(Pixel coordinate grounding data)
--------------------------------
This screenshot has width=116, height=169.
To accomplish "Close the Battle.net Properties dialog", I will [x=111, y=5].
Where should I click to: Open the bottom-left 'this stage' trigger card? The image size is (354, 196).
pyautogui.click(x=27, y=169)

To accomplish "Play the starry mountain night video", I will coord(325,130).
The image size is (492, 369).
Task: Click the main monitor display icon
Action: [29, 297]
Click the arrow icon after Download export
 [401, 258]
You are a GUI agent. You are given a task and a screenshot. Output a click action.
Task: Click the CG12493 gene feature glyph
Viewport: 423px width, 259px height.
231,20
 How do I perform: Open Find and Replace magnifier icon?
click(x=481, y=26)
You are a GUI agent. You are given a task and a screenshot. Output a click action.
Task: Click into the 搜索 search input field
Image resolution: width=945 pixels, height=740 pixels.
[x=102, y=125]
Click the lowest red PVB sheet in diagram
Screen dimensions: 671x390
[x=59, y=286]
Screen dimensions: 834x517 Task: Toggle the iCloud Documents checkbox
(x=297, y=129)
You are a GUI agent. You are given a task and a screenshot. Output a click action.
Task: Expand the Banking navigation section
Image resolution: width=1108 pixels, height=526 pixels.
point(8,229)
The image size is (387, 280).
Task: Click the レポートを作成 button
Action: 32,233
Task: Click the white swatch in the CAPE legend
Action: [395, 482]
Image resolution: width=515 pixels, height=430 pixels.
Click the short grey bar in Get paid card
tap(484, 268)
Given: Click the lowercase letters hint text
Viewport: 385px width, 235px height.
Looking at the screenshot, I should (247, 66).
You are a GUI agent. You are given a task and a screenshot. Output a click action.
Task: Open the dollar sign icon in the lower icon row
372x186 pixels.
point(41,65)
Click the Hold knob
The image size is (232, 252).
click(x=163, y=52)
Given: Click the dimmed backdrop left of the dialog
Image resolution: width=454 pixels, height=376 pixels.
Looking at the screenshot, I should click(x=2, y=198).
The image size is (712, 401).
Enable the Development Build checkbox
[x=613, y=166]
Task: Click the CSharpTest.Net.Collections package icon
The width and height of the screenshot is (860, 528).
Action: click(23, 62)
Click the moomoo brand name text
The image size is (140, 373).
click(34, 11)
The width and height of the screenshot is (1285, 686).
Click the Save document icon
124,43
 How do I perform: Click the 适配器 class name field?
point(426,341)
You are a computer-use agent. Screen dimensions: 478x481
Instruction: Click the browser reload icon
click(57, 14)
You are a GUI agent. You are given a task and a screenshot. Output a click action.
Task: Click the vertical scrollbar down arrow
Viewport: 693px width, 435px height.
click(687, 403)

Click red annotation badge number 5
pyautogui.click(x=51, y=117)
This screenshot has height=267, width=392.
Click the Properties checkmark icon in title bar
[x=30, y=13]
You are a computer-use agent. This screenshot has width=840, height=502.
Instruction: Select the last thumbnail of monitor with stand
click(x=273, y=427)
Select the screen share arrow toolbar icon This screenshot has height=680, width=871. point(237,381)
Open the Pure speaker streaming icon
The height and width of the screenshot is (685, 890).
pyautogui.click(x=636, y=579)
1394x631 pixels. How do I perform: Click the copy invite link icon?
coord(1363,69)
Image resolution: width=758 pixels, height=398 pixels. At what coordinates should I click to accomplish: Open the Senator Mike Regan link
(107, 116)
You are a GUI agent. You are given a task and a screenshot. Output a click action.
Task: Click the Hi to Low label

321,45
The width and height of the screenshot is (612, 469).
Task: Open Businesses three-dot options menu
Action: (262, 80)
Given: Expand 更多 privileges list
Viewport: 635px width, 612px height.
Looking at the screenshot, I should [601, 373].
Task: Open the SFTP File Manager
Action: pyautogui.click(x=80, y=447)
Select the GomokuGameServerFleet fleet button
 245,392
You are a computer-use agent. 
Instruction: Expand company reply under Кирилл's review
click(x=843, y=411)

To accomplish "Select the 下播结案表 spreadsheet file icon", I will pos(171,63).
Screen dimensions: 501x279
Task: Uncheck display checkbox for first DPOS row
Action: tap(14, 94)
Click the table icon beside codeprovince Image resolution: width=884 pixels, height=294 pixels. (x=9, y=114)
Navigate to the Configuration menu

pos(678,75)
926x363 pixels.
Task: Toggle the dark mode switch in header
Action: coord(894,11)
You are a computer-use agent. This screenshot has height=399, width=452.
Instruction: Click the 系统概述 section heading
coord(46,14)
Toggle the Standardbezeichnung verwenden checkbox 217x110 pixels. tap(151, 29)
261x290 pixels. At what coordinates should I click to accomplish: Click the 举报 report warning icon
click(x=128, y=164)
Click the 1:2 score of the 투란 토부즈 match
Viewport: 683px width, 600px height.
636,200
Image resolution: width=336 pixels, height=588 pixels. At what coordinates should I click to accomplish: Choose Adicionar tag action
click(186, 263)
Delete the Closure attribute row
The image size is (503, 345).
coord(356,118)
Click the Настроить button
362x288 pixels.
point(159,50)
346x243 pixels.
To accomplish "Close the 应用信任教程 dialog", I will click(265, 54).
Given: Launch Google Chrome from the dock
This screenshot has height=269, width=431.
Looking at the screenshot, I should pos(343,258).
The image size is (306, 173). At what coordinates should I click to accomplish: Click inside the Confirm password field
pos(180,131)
--------------------------------
● **WHAT THE TASK ASKS**:
The entries above must be transcribed word for word.

● **ANSWER SECTION**:
This screenshot has width=116, height=169.
To accomplish "Close the Battle.net Properties dialog", I will [x=111, y=5].
Where should I click to: Open the bottom-left 'this stage' trigger card? The image size is (354, 196).
pyautogui.click(x=27, y=169)

To accomplish "Play the starry mountain night video", I will coord(325,130).
The image size is (492, 369).
Task: Click the main monitor display icon
Action: [29, 297]
Click the arrow icon after Download export
 [401, 258]
You are a GUI agent. You are given a task and a screenshot. Output a click action.
Task: Click the CG12493 gene feature glyph
Viewport: 423px width, 259px height.
231,20
 How do I perform: Open Find and Replace magnifier icon?
click(x=481, y=26)
You are a GUI agent. You are given a task and a screenshot. Output a click action.
Task: Click into the 搜索 search input field
Image resolution: width=945 pixels, height=740 pixels.
[x=102, y=125]
Click the lowest red PVB sheet in diagram
Screen dimensions: 671x390
[x=59, y=286]
Screen dimensions: 834x517 Task: Toggle the iCloud Documents checkbox
(x=297, y=129)
You are a GUI agent. You are given a task and a screenshot. Output a click action.
Task: Expand the Banking navigation section
Image resolution: width=1108 pixels, height=526 pixels.
point(8,229)
The image size is (387, 280).
Task: Click the レポートを作成 button
Action: 32,233
Task: Click the white swatch in the CAPE legend
Action: [395, 482]
Image resolution: width=515 pixels, height=430 pixels.
Click the short grey bar in Get paid card
tap(484, 268)
Given: Click the lowercase letters hint text
Viewport: 385px width, 235px height.
Looking at the screenshot, I should (247, 66).
You are a GUI agent. You are given a task and a screenshot. Output a click action.
Task: Open the dollar sign icon in the lower icon row
372x186 pixels.
point(41,65)
Click the Hold knob
The image size is (232, 252).
click(x=163, y=52)
Given: Click the dimmed backdrop left of the dialog
Image resolution: width=454 pixels, height=376 pixels.
Looking at the screenshot, I should click(x=2, y=198).
The image size is (712, 401).
Enable the Development Build checkbox
[x=613, y=166]
Task: Click the CSharpTest.Net.Collections package icon
The width and height of the screenshot is (860, 528).
Action: click(23, 62)
Click the moomoo brand name text
The image size is (140, 373).
click(34, 11)
The width and height of the screenshot is (1285, 686).
Click the Save document icon
124,43
 How do I perform: Click the 适配器 class name field?
point(426,341)
You are a computer-use agent. Screen dimensions: 478x481
Instruction: Click the browser reload icon
click(57, 14)
You are a GUI agent. You are given a task and a screenshot. Output a click action.
Task: Click the vertical scrollbar down arrow
Viewport: 693px width, 435px height.
click(687, 403)

Click red annotation badge number 5
pyautogui.click(x=51, y=117)
This screenshot has height=267, width=392.
Click the Properties checkmark icon in title bar
[x=30, y=13]
You are a computer-use agent. This screenshot has width=840, height=502.
Instruction: Select the last thumbnail of monitor with stand
click(x=273, y=427)
Select the screen share arrow toolbar icon This screenshot has height=680, width=871. point(237,381)
Open the Pure speaker streaming icon
The height and width of the screenshot is (685, 890).
pyautogui.click(x=636, y=579)
1394x631 pixels. How do I perform: Click the copy invite link icon?
coord(1363,69)
Image resolution: width=758 pixels, height=398 pixels. At what coordinates should I click to accomplish: Open the Senator Mike Regan link
(107, 116)
You are a GUI agent. You are given a task and a screenshot. Output a click action.
Task: Click the Hi to Low label

321,45
The width and height of the screenshot is (612, 469).
Task: Open Businesses three-dot options menu
Action: (262, 80)
Given: Expand 更多 privileges list
Viewport: 635px width, 612px height.
Looking at the screenshot, I should [601, 373].
Task: Open the SFTP File Manager
Action: pyautogui.click(x=80, y=447)
Select the GomokuGameServerFleet fleet button
 245,392
You are a computer-use agent. 
Instruction: Expand company reply under Кирилл's review
click(x=843, y=411)

To accomplish "Select the 下播结案表 spreadsheet file icon", I will pos(171,63).
Screen dimensions: 501x279
Task: Uncheck display checkbox for first DPOS row
Action: tap(14, 94)
Click the table icon beside codeprovince Image resolution: width=884 pixels, height=294 pixels. (x=9, y=114)
Navigate to the Configuration menu

pos(678,75)
926x363 pixels.
Task: Toggle the dark mode switch in header
Action: coord(894,11)
You are a computer-use agent. This screenshot has height=399, width=452.
Instruction: Click the 系统概述 section heading
coord(46,14)
Toggle the Standardbezeichnung verwenden checkbox 217x110 pixels. tap(151, 29)
261x290 pixels. At what coordinates should I click to accomplish: Click the 举报 report warning icon
click(x=128, y=164)
Click the 1:2 score of the 투란 토부즈 match
Viewport: 683px width, 600px height.
636,200
Image resolution: width=336 pixels, height=588 pixels. At what coordinates should I click to accomplish: Choose Adicionar tag action
click(186, 263)
Delete the Closure attribute row
The image size is (503, 345).
coord(356,118)
Click the Настроить button
362x288 pixels.
point(159,50)
346x243 pixels.
To accomplish "Close the 应用信任教程 dialog", I will click(265, 54).
Given: Launch Google Chrome from the dock
This screenshot has height=269, width=431.
Looking at the screenshot, I should pos(343,258).
The image size is (306, 173). At what coordinates should I click to accomplish: Click inside the Confirm password field
pos(180,131)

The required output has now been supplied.